- DVD cover for the series
- Genre: Science fiction Fantasy Steampunk
- Created by: Ryan Copple Kaleena Kiff
- Starring: Christine Chatelain Sharon Taylor Ben Cotton Patrick Gilmore Allison Mack Alessandro Juliani Emilie Ullerup Ryan Robbins
- Narrated by: Amanda Tapping
- Original language: English
- No. of seasons: 1
- No. of episodes: 10

Production
- Producers: Galen Fletcher Nicholas Humphries
- Production locations: Vancouver, British Columbia
- Running time: 6–11 minutes

Original release
- Network: Syfy.com
- Release: 2011

= Riese: Kingdom Falling =

Television series

Riese: Kingdom Falling is a science fiction-fantasy web series which debuted on Syfy.com on November 2, 2009 (under the title Riese: The Series). The series is about a traveller named Riese, who flees across the wartorn lands of Eleysia with her wolf, Fenrir. Hunted by a terrifying religious group, The Sect, Riese must evade the assassins that have been sent to kill her and discover their true objective.

==Production==
Riese is co-created by Ryan Copple and Kaleena Kiff, and produced by Galen Fletcher and Nicholas Humphries. Production of the first five episodes was completed on Sept. 2, 2009. The first chapter went online during the fall of 2009 and was very successful, so that a second chapter was developed. This drew Syfy's attention: Syfy digital owned by NBC Universal decided to buy the broadcasting rights.

The cast of Riese includes actors and actresses from other notable science fiction and fantasy television series, such as Stargate and Sanctuarys Amanda Tapping; Sanctuarys Ryan Robbins and Emilie Ullerup; Stargate Universes Patrick Gilmore and Peter Kelamis; Stargate Atlantiss Ben Cotton; Battlestar Galacticas Alessandro Juliani and Smallvilles Allison Mack.

Syfy started airing Riese on October 26, 2010 with a new name: Riese: Kingdom Falling.

» Collected data
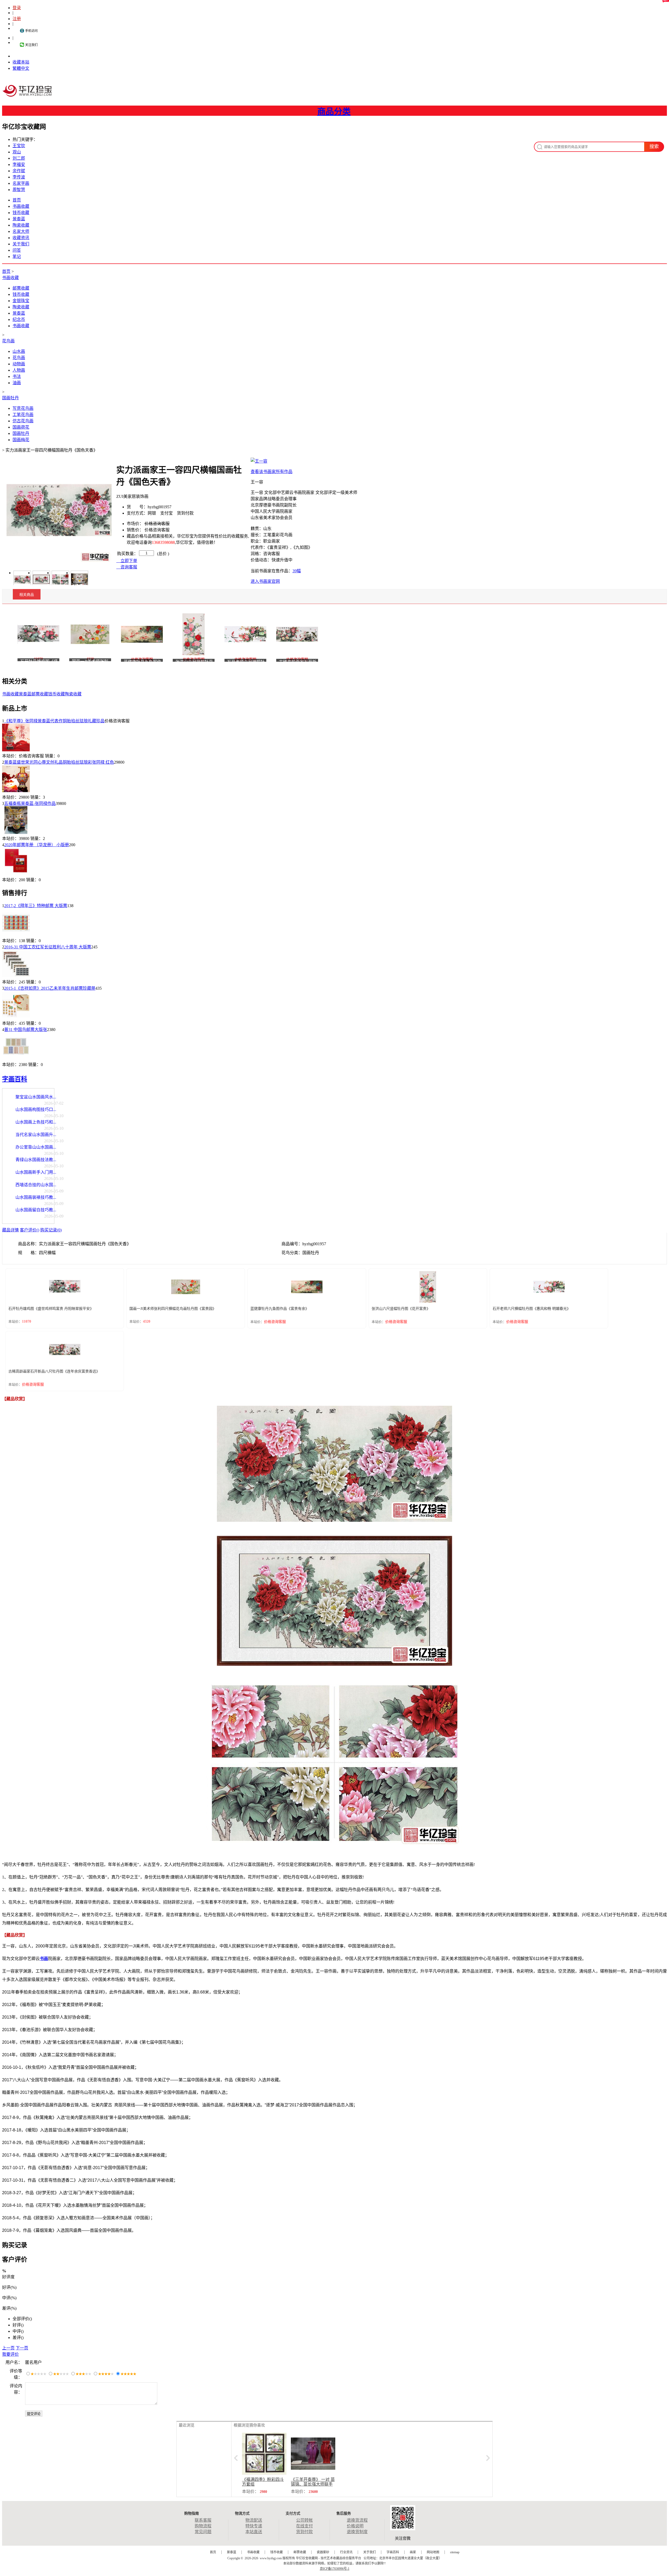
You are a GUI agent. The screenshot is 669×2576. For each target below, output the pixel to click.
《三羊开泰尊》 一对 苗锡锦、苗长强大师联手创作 (313, 2484)
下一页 (22, 2348)
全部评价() (22, 2318)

» Task brief
Carry on the article about the web series Riese: Kingdom Falling, starting after its last sentence.

» Result for this exercise
On November 30, 2010, Space announced that Riese will start airing on spacecast.com early in 2011, making Canada the first country after the United States to air the complete webseries.

Riese has been noted for its usage of the Red One, a digital cinematography camera. It is also one of the first live action sci-fi web series to feature the steampunk genre. Production-value wise, it has been compared to the web efforts of Sanctuary and features a cast of top Sci-Fi actors from a variety of shows. It is also one of the first dramatic web series to incorporate animals as one of their cast ensemble.

==Characters & organizations==
- Riese (Christine Chatelain) – daughter of Empress Kara and King Ulric of Eleysia, a fugitive since Amara's coup.
- Fenrir (Tundra) – Riese's companion, a wolf, formerly of the royal bodyguard.
- The Narrator (Amanda Tapping, Riese: Kingdom Falling only)
- Empress Amara (Sharon Taylor) – cousin of the late queen. She was a baroness until she aided the Sect in slaughtering members of the royal family, thus establishing herself as the Empress of Eleysia.
- Magister Herrick (Ben Cotton) – senior magister of the Sect, he leads the hunt for Riese.
- Trennan (Patrick Gilmore) – a mid-ranking Sect member, liaison between Empress Amara and the Sect. Though Trennan must assist Herrick, he finds his methods unnecessarily cruel.
- Rand (Ryan Robbins) – leader of the Resistance.
- Garin (Alessandro Juliani) – tactical commander of the Resistance.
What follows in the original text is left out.